What if I have censoring from above/below in my Heckman selection model?
||Mills’ ratios and censoring direction in the Heckman selection model
Vince Wiggins, StataCorp
May 1999; minor revisions July 2011
Someone asked about what Heckman called the “inverse of Mills’
ratio” (IMR) and its relation to Heckman’s two-step method for
estimating selection models.
The definition of the IMR tends to be somewhat inconsistent. In fact, the
current help file for
the more intuitive “nonselection hazard” instead of
“inverse Mills”, primarily because the latter has so many
variations in the literature.
Hazard has the unequivocal definition H(x) = f(x) / (1 − F(x)), and
Mills’ is usually just taken to be 1 / H(x), so the inverse
Mills’ is just the hazard. Many papers, however, take liberties with
this definition of the Mills’ and are not always clear about why.
The questioner states
As I understand it, the inverse Mills’ ratio (IMR) computed by
Stata’s heckman command, and used in the
second-stage regression, is lambda=f(x)/F(x), where f(x) is the pdf and
F(x) is the CDF (see [R] heckman).
What I do not understand is exactly how this fits in with the definitions
of the IMR found in the literature. For example (sorry for any unclear
- Greene, Econometric Analysis, 7th Edition. p. 836
(Note: my A = his alpha; a is the truncation point)

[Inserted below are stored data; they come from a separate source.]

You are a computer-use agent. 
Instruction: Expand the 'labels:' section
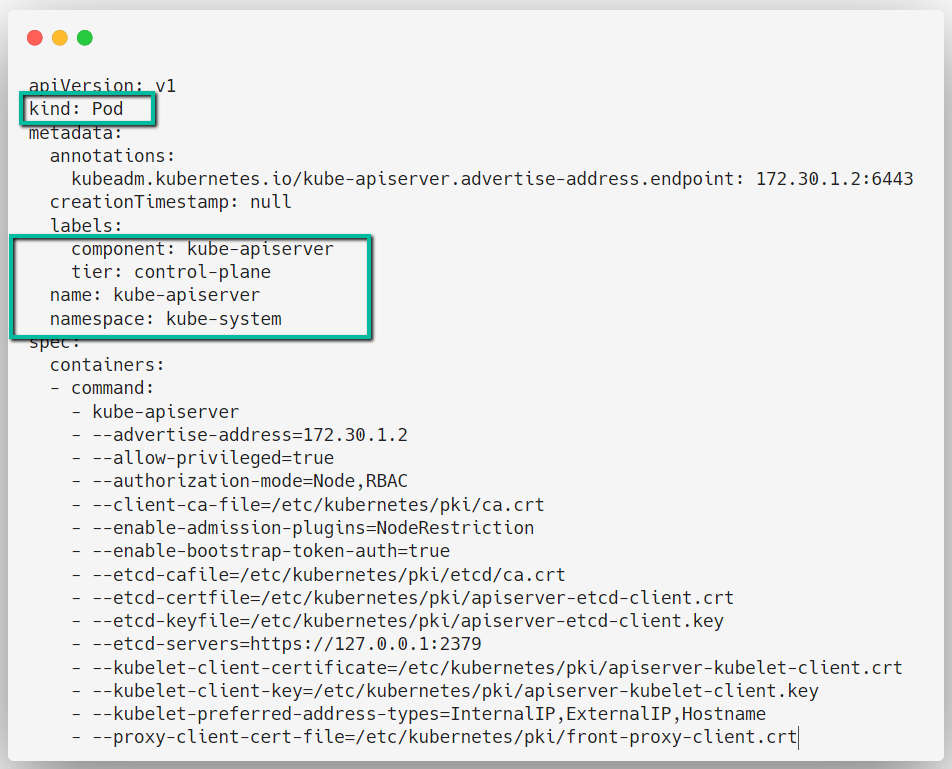pos(86,225)
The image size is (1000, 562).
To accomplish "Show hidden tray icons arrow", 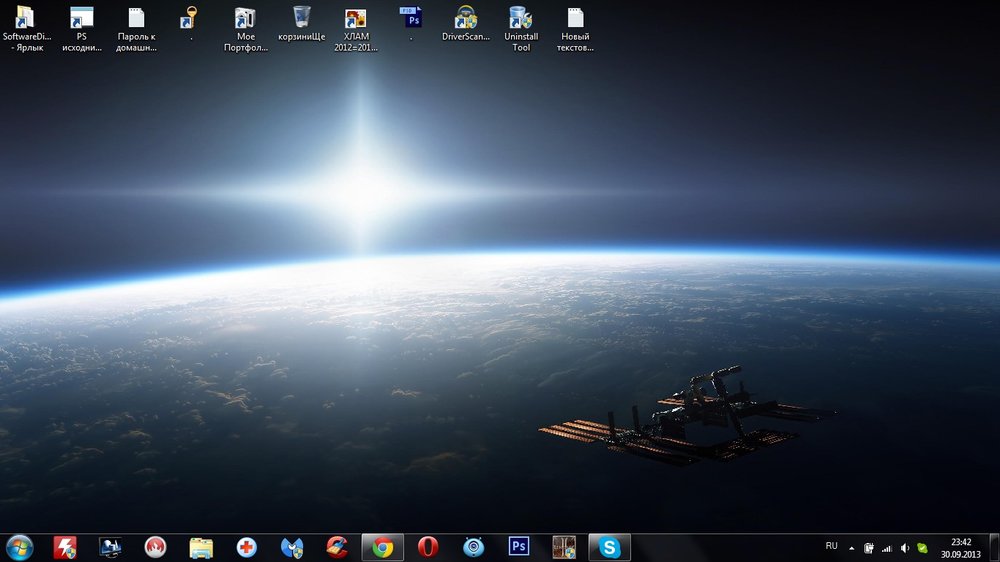I will tap(852, 548).
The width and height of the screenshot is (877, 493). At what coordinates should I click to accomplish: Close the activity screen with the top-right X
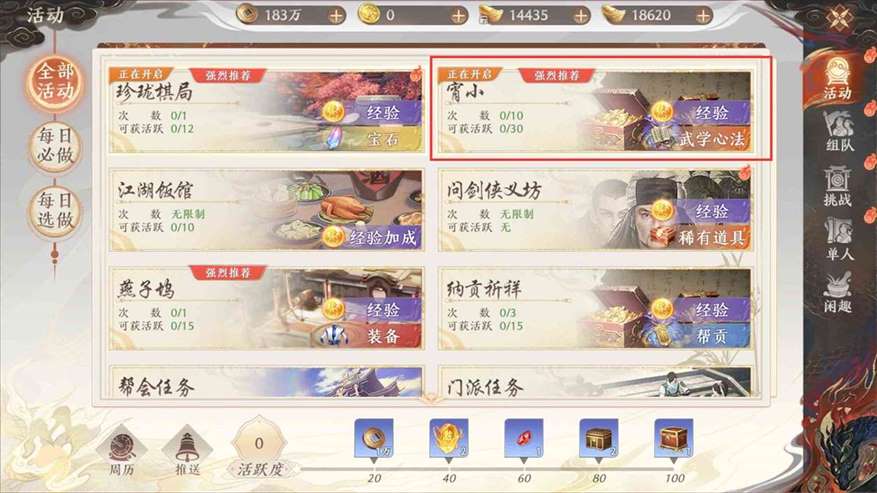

lambda(A) = f(A) / (1 − F(A)) if truncation is x > a
lambda(A) = −f(A) / F(A) if truncation is x < a
- Heckman, 1979, p. 156
lambda = f(Zi) / (1 − F(Zi))
where Zi = − X2iB2 / (S22)^0.5
- LimDep 8.0 Manual, p. E23.4 (Also by W. Greene)
lambda = f(A'w) / F(A'w)
- LimDep 8.0 Manual, p. E23.7
lambda = f(A) / F(A) if z = 1
lambda = −f(A) / (1 − F(A)) if z = 0
They might also have added that
- Maddala, 1983, Limited-Dependent and Qualitative Variables in
Econometrics, p. 231, adds his voice for
lambda = f(Z) / (1 − F(Z))
Another user noted that
The key is to remember some basic facts about the standard normal pdf (f)
and CDF (F).
- 1 − F(A) = F(−A)
- f(A) = f(−A)
Using these two facts and some algebraic manipulation, you can show that
all of the different formulas for the IMR are equivalent.
This observation is at the heart of one problem and shows why (5), (4-1),
(3), (2), and (1-1) can, in the right context, be used interchangeably.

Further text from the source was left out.